Il termine in se stesso non ha dunque un
significato univoco. Nel Salmo 82 abbiamo però una descrizione
dettagliata delle azioni attribuite a questi Elohìm nei versi da 2 a 4. Sono accusati di
emettere sentenze inique per favorire i delinquenti a danno della povera gente
e per ricavarne un vantaggio personale. Sembra però che si tratti di autorità
che hanno il compito non solo di applicare le leggi ma anche di produrre leggi
giuste che dovrebbero garantire il
benessere soprattutto dei più deboli.
Nel Salmo ricorre quattro volte il verbo shaphat;
due volte ha per soggetto Elohìm ed è usato alla terza persona singolare
(vv. 1.8), due volte è al plurale riferito agli Elohìm (vv. 2.3). Il
verbo in questione indica certamente la funzione esercitata dai giudici nei
tribunali ma si estende anche a quello che noi chiamiamo potere legislativo o,
più in generale, alla responsabilità di governare il popolo. Il libro dei Giudici
attribuisce questo titolo ai capi delle rispettive tribù ai quali spettava
anche il compito di guidare l’esercito. Il riferimento sarebbe dunque alle
autorità che governavano lo stato in tutti i settori del potere, politico,
giudiziario, economico, culturale, religioso.

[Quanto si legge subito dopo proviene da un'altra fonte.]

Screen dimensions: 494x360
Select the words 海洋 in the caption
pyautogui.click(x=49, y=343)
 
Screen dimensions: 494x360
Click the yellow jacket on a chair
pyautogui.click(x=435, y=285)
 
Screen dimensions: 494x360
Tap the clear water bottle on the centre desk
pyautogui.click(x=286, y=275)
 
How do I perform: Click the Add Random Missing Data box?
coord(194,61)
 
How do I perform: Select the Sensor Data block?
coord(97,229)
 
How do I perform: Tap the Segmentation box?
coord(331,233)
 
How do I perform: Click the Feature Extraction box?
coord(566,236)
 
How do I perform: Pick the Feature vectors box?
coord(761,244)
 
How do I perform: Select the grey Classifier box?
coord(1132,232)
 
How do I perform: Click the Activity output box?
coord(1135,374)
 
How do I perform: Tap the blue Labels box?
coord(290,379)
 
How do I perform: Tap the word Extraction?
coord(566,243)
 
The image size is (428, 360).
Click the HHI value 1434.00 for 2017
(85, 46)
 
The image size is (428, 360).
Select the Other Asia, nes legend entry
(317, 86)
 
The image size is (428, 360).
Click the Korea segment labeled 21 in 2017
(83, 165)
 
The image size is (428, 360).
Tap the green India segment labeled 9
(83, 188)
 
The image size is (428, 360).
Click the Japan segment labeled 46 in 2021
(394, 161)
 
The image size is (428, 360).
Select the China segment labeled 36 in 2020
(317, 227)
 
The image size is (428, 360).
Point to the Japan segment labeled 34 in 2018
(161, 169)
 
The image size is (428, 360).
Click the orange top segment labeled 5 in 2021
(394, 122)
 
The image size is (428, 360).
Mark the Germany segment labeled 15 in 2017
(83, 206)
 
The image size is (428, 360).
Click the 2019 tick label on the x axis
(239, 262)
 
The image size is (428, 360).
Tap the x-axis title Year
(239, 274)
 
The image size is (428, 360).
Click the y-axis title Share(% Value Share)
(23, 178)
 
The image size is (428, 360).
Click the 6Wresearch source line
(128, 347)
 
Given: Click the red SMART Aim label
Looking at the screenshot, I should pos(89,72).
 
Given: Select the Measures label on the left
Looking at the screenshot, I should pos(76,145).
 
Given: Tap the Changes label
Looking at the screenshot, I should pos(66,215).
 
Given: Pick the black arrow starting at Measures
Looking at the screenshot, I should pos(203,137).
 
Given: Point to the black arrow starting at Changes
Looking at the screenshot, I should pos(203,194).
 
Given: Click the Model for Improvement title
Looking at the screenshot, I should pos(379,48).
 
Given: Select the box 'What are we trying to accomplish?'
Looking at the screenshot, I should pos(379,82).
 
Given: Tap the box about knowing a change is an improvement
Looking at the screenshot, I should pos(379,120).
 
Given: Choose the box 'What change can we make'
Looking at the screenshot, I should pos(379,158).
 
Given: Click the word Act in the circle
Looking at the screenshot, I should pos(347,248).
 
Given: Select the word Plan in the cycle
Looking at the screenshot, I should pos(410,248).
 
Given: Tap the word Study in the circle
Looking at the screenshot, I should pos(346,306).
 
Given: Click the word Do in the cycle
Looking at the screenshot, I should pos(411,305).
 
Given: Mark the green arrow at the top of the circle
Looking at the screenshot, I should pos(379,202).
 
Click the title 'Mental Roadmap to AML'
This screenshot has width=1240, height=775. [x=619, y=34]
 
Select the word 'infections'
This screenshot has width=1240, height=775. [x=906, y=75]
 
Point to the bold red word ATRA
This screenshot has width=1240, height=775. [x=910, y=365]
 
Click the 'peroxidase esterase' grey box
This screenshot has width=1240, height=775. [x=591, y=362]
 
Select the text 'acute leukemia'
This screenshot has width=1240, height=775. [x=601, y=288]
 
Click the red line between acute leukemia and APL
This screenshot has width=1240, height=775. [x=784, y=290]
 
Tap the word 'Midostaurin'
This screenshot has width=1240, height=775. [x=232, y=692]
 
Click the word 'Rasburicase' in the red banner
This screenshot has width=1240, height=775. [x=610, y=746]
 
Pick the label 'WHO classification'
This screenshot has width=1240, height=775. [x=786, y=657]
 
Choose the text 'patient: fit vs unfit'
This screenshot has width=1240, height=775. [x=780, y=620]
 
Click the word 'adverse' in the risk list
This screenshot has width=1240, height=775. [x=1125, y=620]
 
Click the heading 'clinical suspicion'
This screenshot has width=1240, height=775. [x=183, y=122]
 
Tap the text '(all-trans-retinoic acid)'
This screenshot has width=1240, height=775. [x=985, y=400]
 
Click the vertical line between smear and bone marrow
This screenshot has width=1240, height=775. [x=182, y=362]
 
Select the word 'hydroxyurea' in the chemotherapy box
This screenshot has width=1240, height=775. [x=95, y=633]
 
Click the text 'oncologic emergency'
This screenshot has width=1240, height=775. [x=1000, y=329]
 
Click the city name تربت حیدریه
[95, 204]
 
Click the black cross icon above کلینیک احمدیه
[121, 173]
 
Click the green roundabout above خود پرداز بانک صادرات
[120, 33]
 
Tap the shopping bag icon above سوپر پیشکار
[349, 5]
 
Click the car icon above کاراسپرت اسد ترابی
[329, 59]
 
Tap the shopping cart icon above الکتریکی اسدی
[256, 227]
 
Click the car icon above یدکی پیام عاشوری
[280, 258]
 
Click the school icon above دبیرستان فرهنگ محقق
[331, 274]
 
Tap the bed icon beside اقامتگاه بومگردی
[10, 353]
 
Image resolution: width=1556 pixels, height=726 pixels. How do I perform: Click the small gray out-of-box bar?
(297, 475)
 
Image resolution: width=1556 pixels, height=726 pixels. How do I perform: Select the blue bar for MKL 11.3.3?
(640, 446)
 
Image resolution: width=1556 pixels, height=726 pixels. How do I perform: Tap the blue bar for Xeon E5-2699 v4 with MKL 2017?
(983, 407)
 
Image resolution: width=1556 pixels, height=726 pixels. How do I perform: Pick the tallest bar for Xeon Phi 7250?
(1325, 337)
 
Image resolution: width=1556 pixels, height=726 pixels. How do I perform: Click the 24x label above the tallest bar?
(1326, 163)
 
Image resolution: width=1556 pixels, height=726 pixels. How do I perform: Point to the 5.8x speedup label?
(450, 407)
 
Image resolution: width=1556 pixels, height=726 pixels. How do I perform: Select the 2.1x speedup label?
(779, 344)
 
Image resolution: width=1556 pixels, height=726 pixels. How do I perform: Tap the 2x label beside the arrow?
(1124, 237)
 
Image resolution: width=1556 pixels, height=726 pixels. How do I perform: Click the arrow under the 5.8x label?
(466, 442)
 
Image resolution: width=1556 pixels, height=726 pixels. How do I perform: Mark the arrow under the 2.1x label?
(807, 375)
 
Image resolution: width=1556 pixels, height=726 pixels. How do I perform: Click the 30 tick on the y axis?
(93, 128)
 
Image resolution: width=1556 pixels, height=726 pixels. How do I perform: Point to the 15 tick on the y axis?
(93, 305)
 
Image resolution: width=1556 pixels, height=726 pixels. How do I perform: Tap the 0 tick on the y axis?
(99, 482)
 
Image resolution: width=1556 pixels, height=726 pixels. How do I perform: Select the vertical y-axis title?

Dunque non è azzardato supporre che,
all’interno del popolo ebraico i gestori di questo potere condividessero
un’opinione comune a quei tempi quando il potere (in ogni sua manifestazione)
era fatto derivare da un’investitura ricevuta dalla divinità. L’idea era
radicata nelle popolazioni dell’Oriente ed è documentata ampiamente nell’antico
Egitto dove il Faraone era considerato un essere divino e come tale era onorato
e venerato. Qualcosa di analogo si verificava in Grecia come anche a Roma soprattutto
in epoca imperiale.
La
Bibbia esprime la stessa idea quando presenta i capi del popolo come scelti da
Dio, usando la terminologia dell’elezione divina. Forse era stato lo stesso
potere che aveva inventato la teoria che non solo giustificava ma sacralizzava
la gestione dell’autorità. Il passo a considerare i governanti degli esseri
superiori ai comuni mortali era molto breve e terribilmente allettante.
Con queste premesse era quasi inevitabile che
i capi finissero per considerarsi onnipotenti potendo decidere della vita e
della morte dei loro sudditi, potendo disporre dei beni materiali prodotti con
fatica dal popolo, semplicemente con un decreto, con una firma che non costava
niente. E per di più ricevevano onori tributati alla divinità, da parte di sudditi
compiacenti e interessati, adulatori di mestiere, pronti a rinunciare alla
propria dignità in cambio di qualche briciola che cadeva dalla tavola dei
potenti.
La “divisa” dei capi
Per rendere evidente la distinzione tra capi
e sudditi ed evitare spiacevoli equivoci era necessaria una “divisa”. La preziosità
dei tessuti con cui erano confezionati gli abiti dipendeva dalla ricchezza
accumulata dalla classe dirigente, ma non era ritenuta sufficiente per
sottolineare la superiorità nei confronti della gente comune. Era necessario
stabilire fogge di vestiti speciali riservate ai diversi livelli di autorità,
inventare segni convenzionali per indicare le funzioni svolte e distinguere i
gradi della gerarchia. Era cosa ovvia stabilire un protocollo di atteggiamenti
da tenere nell’avvicinare i capi, nel rivolgere loro la parola. Inchini,
prostrazioni, baci, formule studiate con cura da usare nelle diverse
circostanze in cui i comuni mortali avevano il privilegio di essere ammessi alla
presenza del potente di turno.
La corte dei faraoni egiziani è forse quella
che aveva il cerimoniale più ricco e complesso, o almeno è quella che
conosciamo meglio grazie alle numerose rappresentazioni giunte fino a noi.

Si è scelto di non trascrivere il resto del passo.